Stored items:
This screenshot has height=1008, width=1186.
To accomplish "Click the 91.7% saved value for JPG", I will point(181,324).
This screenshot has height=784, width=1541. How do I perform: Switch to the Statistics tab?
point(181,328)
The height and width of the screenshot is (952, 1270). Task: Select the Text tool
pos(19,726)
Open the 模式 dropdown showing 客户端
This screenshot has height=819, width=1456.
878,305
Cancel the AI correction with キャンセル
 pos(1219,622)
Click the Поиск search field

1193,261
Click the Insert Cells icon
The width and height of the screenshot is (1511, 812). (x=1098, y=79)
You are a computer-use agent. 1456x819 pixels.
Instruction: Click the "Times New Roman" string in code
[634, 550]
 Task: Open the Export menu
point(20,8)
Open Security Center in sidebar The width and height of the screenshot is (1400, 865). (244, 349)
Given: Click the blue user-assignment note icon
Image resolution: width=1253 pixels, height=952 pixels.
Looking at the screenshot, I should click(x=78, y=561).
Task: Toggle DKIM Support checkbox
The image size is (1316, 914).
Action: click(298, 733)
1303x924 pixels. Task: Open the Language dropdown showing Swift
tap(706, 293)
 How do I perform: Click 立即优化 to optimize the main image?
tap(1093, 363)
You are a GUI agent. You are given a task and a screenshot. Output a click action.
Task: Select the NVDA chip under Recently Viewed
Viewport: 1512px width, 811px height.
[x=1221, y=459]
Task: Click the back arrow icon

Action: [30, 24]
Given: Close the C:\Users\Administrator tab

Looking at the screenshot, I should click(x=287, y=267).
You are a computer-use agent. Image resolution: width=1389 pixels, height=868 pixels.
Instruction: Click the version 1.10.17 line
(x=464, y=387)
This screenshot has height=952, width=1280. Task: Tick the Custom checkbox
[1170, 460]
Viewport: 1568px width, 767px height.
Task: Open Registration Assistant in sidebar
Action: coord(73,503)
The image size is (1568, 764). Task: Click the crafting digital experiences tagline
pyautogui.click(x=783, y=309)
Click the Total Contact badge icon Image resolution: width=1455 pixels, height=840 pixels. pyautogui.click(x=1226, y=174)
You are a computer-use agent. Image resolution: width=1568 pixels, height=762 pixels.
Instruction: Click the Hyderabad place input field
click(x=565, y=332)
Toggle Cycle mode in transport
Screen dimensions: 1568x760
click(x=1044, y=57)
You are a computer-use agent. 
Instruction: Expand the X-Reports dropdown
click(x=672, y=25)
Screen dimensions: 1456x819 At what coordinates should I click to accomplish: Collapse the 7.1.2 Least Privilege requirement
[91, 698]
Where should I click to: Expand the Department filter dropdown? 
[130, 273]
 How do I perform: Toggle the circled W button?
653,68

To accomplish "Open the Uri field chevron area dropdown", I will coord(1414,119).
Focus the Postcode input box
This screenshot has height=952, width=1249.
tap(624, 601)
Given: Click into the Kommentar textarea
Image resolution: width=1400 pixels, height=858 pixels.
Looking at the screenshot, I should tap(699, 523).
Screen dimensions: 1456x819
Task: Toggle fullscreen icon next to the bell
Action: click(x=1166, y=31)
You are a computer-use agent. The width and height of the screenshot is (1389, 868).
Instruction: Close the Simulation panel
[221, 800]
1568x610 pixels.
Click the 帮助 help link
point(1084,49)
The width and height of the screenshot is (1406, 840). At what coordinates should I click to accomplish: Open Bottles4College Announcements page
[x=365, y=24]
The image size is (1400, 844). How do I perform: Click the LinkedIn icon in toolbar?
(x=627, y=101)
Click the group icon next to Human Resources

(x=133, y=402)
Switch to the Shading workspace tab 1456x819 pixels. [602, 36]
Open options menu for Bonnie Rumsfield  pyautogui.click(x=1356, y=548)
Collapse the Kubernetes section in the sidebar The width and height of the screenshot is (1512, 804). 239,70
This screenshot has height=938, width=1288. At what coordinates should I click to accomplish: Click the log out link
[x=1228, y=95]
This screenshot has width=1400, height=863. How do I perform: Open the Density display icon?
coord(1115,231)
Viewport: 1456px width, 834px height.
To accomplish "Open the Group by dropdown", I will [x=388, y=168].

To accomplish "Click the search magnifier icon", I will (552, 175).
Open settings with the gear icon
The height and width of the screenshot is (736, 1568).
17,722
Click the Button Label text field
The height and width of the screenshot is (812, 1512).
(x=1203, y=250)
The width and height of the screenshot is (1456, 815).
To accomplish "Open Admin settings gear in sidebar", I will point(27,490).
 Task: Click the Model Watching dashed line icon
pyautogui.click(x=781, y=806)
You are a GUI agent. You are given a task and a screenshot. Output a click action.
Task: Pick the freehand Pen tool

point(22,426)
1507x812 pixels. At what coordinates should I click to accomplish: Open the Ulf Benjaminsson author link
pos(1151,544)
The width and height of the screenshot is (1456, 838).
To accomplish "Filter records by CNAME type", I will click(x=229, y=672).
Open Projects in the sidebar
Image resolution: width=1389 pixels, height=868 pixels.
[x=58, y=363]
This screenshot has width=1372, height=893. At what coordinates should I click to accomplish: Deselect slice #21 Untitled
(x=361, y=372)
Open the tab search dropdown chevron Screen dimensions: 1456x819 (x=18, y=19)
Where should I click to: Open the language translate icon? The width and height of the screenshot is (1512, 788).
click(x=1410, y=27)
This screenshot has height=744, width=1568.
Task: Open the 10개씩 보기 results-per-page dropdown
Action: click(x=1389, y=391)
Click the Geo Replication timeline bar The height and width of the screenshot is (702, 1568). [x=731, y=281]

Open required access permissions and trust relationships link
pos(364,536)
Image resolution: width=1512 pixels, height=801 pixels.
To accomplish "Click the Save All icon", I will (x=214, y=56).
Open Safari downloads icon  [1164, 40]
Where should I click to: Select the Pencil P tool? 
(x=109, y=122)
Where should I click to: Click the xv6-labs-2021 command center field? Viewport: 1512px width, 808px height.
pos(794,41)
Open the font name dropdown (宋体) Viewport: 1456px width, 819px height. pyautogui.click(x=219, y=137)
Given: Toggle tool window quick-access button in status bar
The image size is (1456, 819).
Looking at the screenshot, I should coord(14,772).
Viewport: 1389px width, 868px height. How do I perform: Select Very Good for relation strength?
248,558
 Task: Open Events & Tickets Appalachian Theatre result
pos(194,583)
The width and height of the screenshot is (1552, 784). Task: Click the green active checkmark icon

■ What you should do: Within the data, how many lines hold the word "computer"? State the number alone.

■ Solution: 5